Later on Sunday afternoon, an ambulance did turn up with instructions to transfer me to the Hospital B; however, there were no paramedics on board, and the staff nurse on duty would not let me be moved. So we waited for another, but none came; and eventually it was adjudged to be too late to move me anyway, as if one arrived at Hospital B after 9.30pm “there would be too few nurses on duty to log-roll me”.

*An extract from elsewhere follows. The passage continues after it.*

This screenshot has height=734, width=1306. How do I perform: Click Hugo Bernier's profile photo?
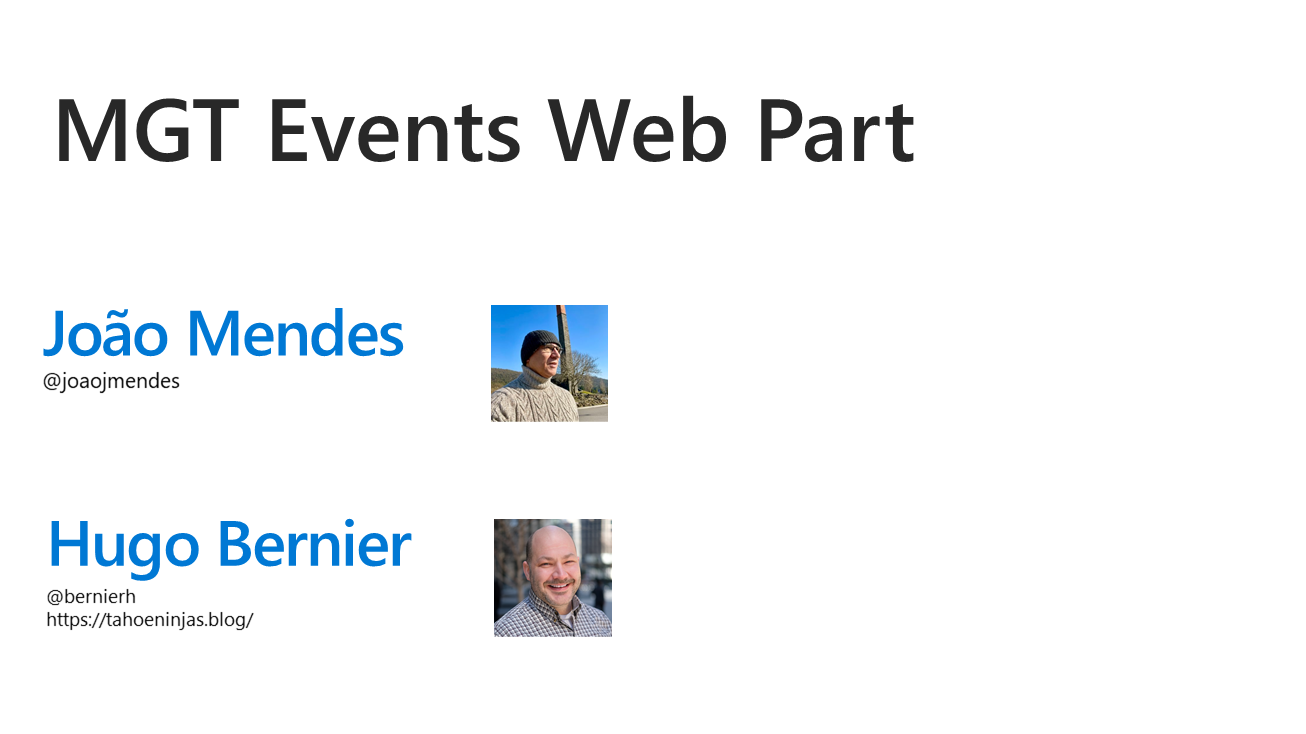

On arrival at the Hospital B Hospital, we found the Ward in chaos, with reorganisation of beds in progress. The bed found for me was a broken one; I was put with my head actually below the horizontal, with no one available, it would seem, to rectify the situation. All that was restraining my head now was a pair of fluid drip bags and some micro pore strip, which kept breaking.

This further aggravated the breathing difficulties which by now had become a major feature of my case. The staff in the ward appeared to show no understanding of this. The sister said that the snoring sound, both on inhaling and exhaling, was the result of a build-up of mucus in the back of my throat, and told us that I was to have no dairy products. This made it all the more surprising when, shortly after, another nurse brought a jacket potato with four portions of butter, to be beaten up with the potato to make it liquid; accompanied by yoghurt and an ice cream. It was this nurse who informed my wife that I had got lazy, and would soon learn to eat lying down.

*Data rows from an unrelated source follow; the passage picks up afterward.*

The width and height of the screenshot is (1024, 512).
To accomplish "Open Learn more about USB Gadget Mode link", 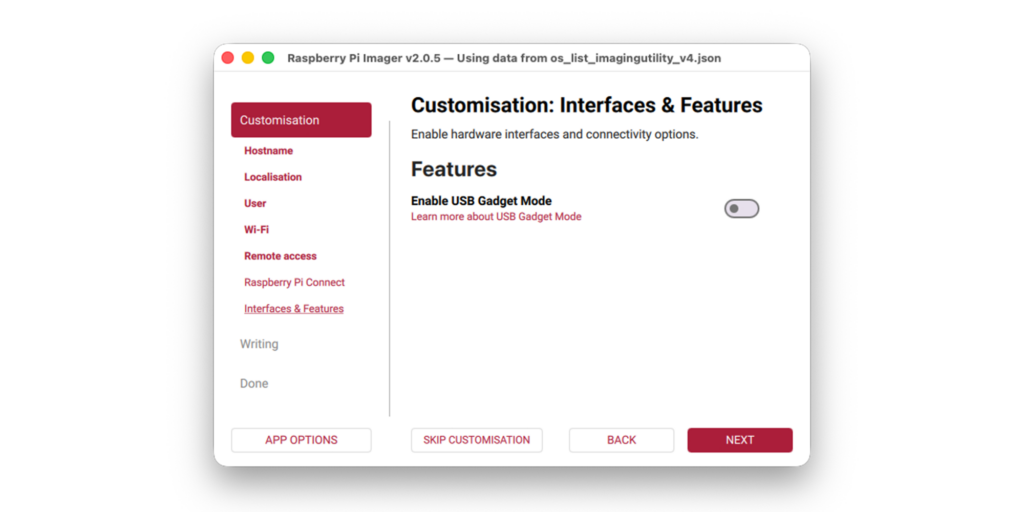I will pos(496,217).
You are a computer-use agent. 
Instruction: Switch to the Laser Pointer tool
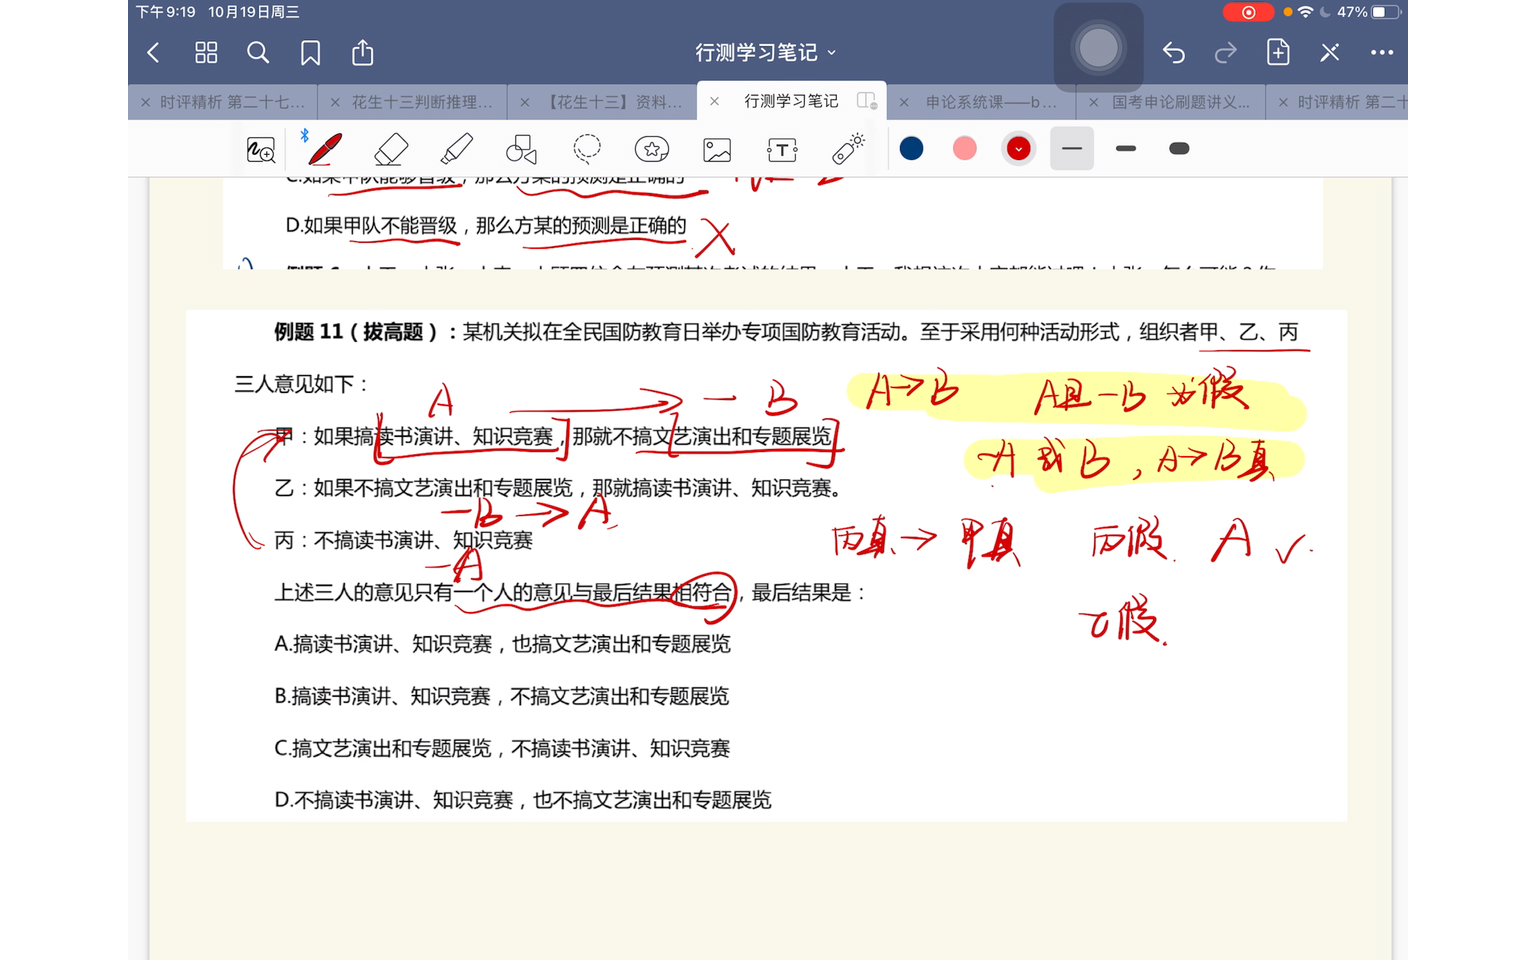click(x=847, y=148)
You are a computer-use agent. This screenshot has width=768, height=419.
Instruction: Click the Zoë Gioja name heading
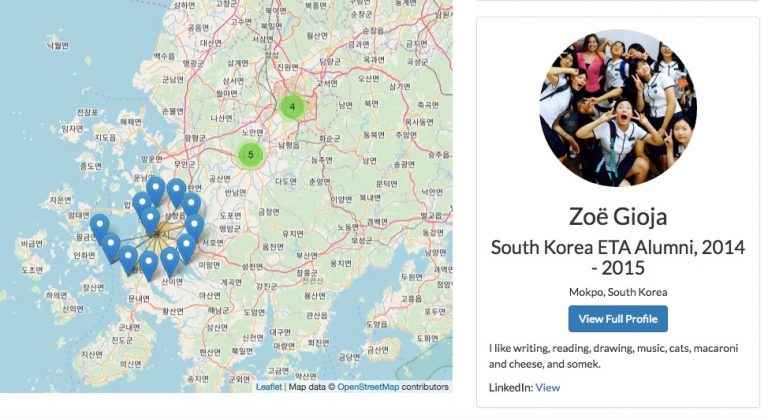[618, 216]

After a while we began to wonder where Mr K could be. A doctor told us that a halo could not be fitted until Thursday. My wife asked if the operation could be done straightaway, since I was deteriorating visibly, and she said that we would pay privately if necessary. She was told that this was not an option, since Mr L was on holiday for a week. The unit was trying to contact a Mr L, to see if he would take over the case. It now seemed very odd that Mr K should have accepted me as a patient in absentia, knowing that he would be unable to see me at all until his return. It was during this day that I was fitted with a Miami collar.

At 5.15am the following morning my family was summoned, as my condition had worsened seriously, and I had succeeded in removing the Miami Collar unobserved during the night, while hallucinating. They were told that a doctor had thought that I had reacted badly to a drug that had been administered to relieve the breathing difficulties, and to an adrenalin injection to counter what was erroneously interpreted as anaphylactic shock. Breathing had stopped, and blood oxygen levels had dropped to 31%. To keep me alive, I was later told, a breathing tube had been rapidly inserted, but with great difficulty, and at great risk to the fracture itself. The doctor who had administered the adrenalin later apologies to my wife for the mistake.

The situation was now so serious that I had to be transferred to the Intensive Care Unit.